Question

The latent heat of fusion of ice is 80 calories per gram at ${0^0}$C. What is the freezing point of a solution of KCl in water containing 7.45 grams of solute in 500 grams of water, assuming that the salt is dissociated to the extent of 95 %?
(A) ${T_f} = {0.73^0}$C
(B) ${T_f} = {1.46^0}$C
(C) ${T_f} = {1.83^0}$C
(D) None of these

Answer 1

The latent heat of fusion of ice is 80 calories per gram. This means that 80 calories of heat absorbed by one gram of ice is melting. This is the same amount of heat that was given up when the water froze. The freezing point of KCl can be found by the formula as-
${{T}_{f}^{'}} =$ ${{T_f} - \Delta {T_f}}$

Complete step by step solution:
For this type of question, first, write what is given to us and what we need to find out. Then it will be easy to get an answer.
Given :
Latent heat of fusion of ice = 80 calories per gram
Temperature = ${0^0}$C = 273.15 K
Solute = 7.45 g
Solvent (water) = 500 g
Dissociation of salt (α) = 95 %
Need to find : Freezing point of a solution of KCl in water
We know the formula for freezing point constant is -
${K_f}({H_2}O) = \dfrac{{RT_f^2{M_{solvent}}}}{{\Delta {H_{fusion}} \times m \times 1000}}$
Where ${K_f}$ = freezing point constant
${M_{solvent}}$= molar mass of solvent
${T_f}$= temperature
$\Delta {H_{fusion}}$= latent heat of fusion
By putting all the values, we get
${K_f}({H_2}O) = \dfrac{{2 \times {{(273.15)}^2} \times 18}}{{80 \times 18 \times 1000}}$
${K_f}({H_2}O) = \dfrac{{2685993.2}}{{1440000}}$
${K_f}({H_2}O) = 1.865K \cdot Kgmo{l^{ - 1}}$
Now, let's see the depression at the freezing point. The formula for it is -
$\Delta {T_f} = {K_f} \times m \times i$
Where ${K_f}$ = freezing point constant
m= molality
‘i’ = Van't Hoff factor
The molality can be found as -
$Molality = \dfrac{{Number{\text{ of moles of solute}}}}{{Weight{\text{ of solvent}}}}$
$Molality = \dfrac{{0.1}}{{0.5}}$
So, now we can find depression in freezing as-
$\Delta {T_f} = {K_f} \times m \times i$
By putting all the values
$\Delta {T_f} = 1.865 \times 0.2$
$\Delta {T_f} = {0.73^0}C$
So, now we can find freezing point as-
${{T}_{f}^{'}} =$ ${T_f} - \Delta {T_f}$
${{T}_{f}^{'}} =$ $0 - 0.73$
$\Delta {T_f} = - {0.73^0}C$
This is not in any of the options.

So, the option (D) None of these will be the right option.

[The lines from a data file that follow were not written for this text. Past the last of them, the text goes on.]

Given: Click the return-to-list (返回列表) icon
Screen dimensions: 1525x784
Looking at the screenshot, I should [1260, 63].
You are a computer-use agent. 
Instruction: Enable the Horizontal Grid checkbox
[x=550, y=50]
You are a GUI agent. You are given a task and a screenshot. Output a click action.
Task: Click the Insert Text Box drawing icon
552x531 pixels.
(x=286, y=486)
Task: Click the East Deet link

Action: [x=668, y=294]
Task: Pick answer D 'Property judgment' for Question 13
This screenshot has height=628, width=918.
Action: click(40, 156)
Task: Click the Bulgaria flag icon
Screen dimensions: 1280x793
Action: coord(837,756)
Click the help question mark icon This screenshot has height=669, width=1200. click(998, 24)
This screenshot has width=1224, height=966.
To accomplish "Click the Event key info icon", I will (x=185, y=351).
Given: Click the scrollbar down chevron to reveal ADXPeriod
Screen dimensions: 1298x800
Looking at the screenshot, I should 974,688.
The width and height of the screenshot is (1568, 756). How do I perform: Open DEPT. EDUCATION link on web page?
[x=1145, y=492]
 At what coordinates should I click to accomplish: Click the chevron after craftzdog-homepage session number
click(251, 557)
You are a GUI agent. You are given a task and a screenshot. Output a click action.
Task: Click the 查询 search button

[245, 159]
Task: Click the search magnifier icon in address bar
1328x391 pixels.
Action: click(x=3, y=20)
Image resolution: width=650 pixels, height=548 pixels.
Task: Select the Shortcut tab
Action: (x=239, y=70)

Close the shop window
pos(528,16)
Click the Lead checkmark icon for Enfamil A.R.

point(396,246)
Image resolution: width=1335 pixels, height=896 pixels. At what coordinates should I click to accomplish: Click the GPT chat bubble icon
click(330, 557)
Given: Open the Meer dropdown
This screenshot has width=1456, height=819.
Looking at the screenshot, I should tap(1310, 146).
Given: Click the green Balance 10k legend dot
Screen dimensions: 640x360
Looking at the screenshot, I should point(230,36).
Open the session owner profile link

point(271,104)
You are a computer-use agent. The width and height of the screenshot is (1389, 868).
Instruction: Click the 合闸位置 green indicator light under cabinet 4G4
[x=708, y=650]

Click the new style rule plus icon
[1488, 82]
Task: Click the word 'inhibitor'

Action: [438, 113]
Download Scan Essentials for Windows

Note: It must be noted that the amount of heat given out when the water freezes to ice is the same as that required to convert it into water. This heat is called the latent heat of fusion. The depression in freezing point is a colligative property. It depends upon the number of moles of solute present.